RECORD SET =
------------------------

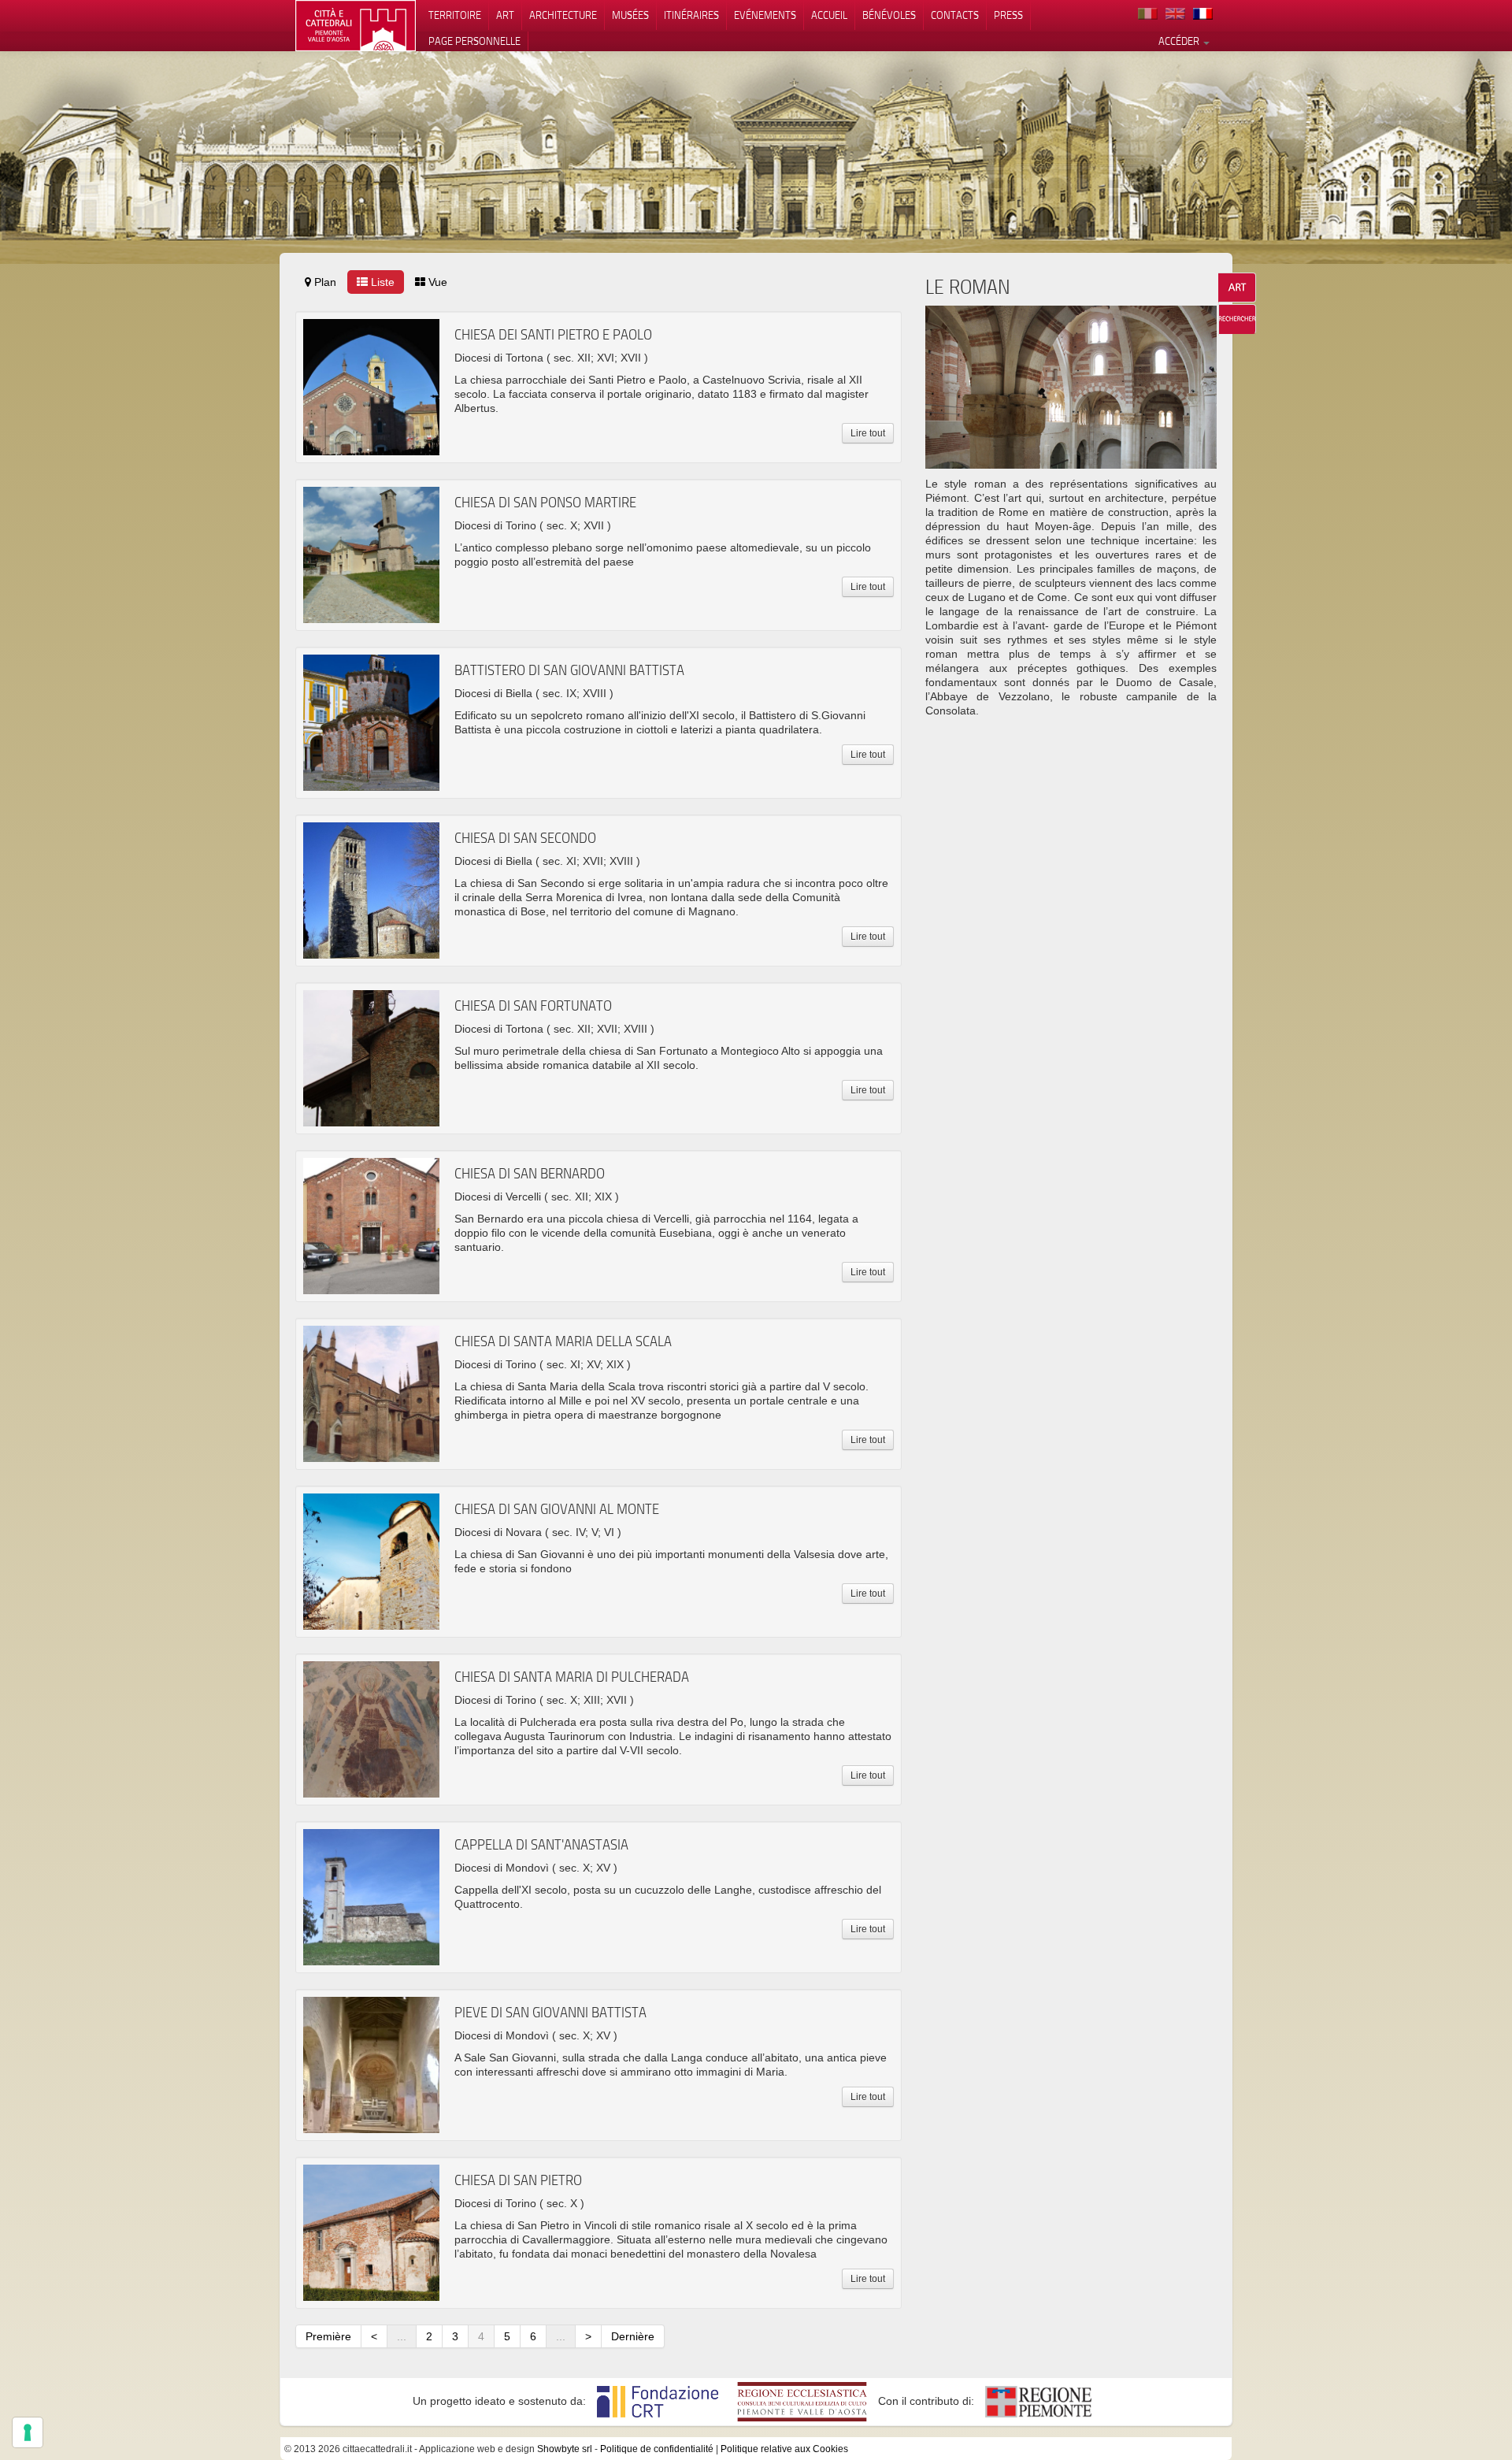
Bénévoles (889, 15)
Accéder (1180, 41)
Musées (630, 15)
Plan (323, 282)
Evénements (765, 15)
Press (1008, 15)
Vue (436, 282)
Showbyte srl (564, 2448)
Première (328, 2336)
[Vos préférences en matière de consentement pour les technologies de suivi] (28, 2432)
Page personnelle (474, 41)
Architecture (563, 15)
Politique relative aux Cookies (784, 2448)
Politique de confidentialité (656, 2448)
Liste (381, 282)
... (401, 2336)
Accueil (829, 15)
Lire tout (867, 433)
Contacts (955, 15)
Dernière (632, 2336)
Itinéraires (691, 15)
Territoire (454, 15)
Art (505, 15)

------------------------

WHAT THE EXERCISE ASKS = Please find every line in the listing that holds the string "Politique" and copy it.

TASK ANSWER =
Politique relative aux Cookies (784, 2448)
Politique de confidentialité (656, 2448)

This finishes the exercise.